Yohan Di Tommaso

Personal information
- Date of birth: 9 July 1983 (age 42)
- Place of birth: Échirolles, France
- Height: 1.82 m (6 ft 0 in)
- Position(s): Forward

Senior career*
- Years: Team / Apps / (Gls)
- 2001–2003: Lyon B / 26 / (6)
- 2003–2004: Rouen / 3 / (0)
- 2004–2005: Saint-Priest / 33 / (17)
- 2005–2006: Nîmes / 10 / (1)
- 2006: → Martigues (loan) / 13 / (3)
- 2006–2007: Saint-Priest / 31 / (15)
- 2007–2009: Croix-de-Savoie / 59 / (16)
- 2009–2011: Fréjus Saint-Raphaël / 41 / (8)
- 2011: Toulon / 15 / (4)
- 2011–2012: Lyon Duchère / 24 / (17)
- 2012–2013: Bourg-Péronnas / 27 / (8)

= Yohan Di Tommaso =

French footballer (born 1983)

Yohan Di Tommaso (born 9 July 1983) is a French former professional footballer who played as a forward.

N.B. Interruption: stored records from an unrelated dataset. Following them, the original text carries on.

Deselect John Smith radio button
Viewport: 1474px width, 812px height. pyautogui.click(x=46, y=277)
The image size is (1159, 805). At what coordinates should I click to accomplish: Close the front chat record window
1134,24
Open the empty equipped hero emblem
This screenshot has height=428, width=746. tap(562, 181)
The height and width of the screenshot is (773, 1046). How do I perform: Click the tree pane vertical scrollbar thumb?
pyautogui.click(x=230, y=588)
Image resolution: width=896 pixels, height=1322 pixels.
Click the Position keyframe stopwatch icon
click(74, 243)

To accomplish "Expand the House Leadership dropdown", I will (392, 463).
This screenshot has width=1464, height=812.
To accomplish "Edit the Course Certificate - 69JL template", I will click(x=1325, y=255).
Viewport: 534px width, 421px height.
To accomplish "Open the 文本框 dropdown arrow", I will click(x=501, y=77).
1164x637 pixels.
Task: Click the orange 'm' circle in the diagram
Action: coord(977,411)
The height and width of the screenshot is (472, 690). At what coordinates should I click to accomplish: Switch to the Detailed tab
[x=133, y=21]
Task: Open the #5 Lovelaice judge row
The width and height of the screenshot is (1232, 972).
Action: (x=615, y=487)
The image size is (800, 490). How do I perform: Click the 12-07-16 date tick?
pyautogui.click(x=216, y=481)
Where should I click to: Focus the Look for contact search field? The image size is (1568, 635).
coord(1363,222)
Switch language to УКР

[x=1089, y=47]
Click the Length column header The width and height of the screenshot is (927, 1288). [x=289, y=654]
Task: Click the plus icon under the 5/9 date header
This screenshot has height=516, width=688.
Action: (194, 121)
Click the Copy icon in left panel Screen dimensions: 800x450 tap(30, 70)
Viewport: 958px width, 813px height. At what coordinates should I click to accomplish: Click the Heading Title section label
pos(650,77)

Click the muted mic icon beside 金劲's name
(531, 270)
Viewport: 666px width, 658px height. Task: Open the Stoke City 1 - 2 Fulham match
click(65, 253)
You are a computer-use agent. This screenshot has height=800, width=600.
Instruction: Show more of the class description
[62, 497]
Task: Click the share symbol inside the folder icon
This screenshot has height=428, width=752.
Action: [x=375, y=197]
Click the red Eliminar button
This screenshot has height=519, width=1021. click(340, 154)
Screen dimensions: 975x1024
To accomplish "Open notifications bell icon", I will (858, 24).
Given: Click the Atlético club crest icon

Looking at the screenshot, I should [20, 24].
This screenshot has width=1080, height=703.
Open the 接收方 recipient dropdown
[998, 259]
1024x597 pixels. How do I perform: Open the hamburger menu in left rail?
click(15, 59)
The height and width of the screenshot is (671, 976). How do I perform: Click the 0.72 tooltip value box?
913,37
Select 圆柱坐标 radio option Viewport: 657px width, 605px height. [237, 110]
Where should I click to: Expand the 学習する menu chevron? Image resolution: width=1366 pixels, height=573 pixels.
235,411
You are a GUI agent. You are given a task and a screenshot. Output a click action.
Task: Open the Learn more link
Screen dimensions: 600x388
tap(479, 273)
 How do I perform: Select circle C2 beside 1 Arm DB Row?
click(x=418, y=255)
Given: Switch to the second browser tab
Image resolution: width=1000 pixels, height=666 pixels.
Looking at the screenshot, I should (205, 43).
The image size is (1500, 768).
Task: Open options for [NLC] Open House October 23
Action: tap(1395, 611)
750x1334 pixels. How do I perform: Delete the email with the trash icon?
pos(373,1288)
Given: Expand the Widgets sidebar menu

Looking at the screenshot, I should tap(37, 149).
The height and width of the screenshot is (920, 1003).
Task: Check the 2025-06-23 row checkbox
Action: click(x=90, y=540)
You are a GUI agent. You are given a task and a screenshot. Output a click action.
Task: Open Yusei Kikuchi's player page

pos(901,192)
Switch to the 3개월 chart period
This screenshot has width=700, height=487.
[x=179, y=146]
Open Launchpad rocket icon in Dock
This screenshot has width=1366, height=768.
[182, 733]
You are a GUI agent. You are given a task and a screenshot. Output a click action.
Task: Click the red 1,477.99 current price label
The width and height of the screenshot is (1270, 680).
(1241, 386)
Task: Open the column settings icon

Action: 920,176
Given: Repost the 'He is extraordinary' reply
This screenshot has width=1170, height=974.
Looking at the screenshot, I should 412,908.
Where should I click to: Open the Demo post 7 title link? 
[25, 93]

He played at professional level in Ligue 2 for FC Rouen.

He is the younger brother of David Di Tommaso, a footballer who died in 2005 at the age of 26.

His father Pascal Di Tommaso and uncle Louis Di Tommaso both played in Ligue 2 for Grenoble Foot 38 in the 1980s.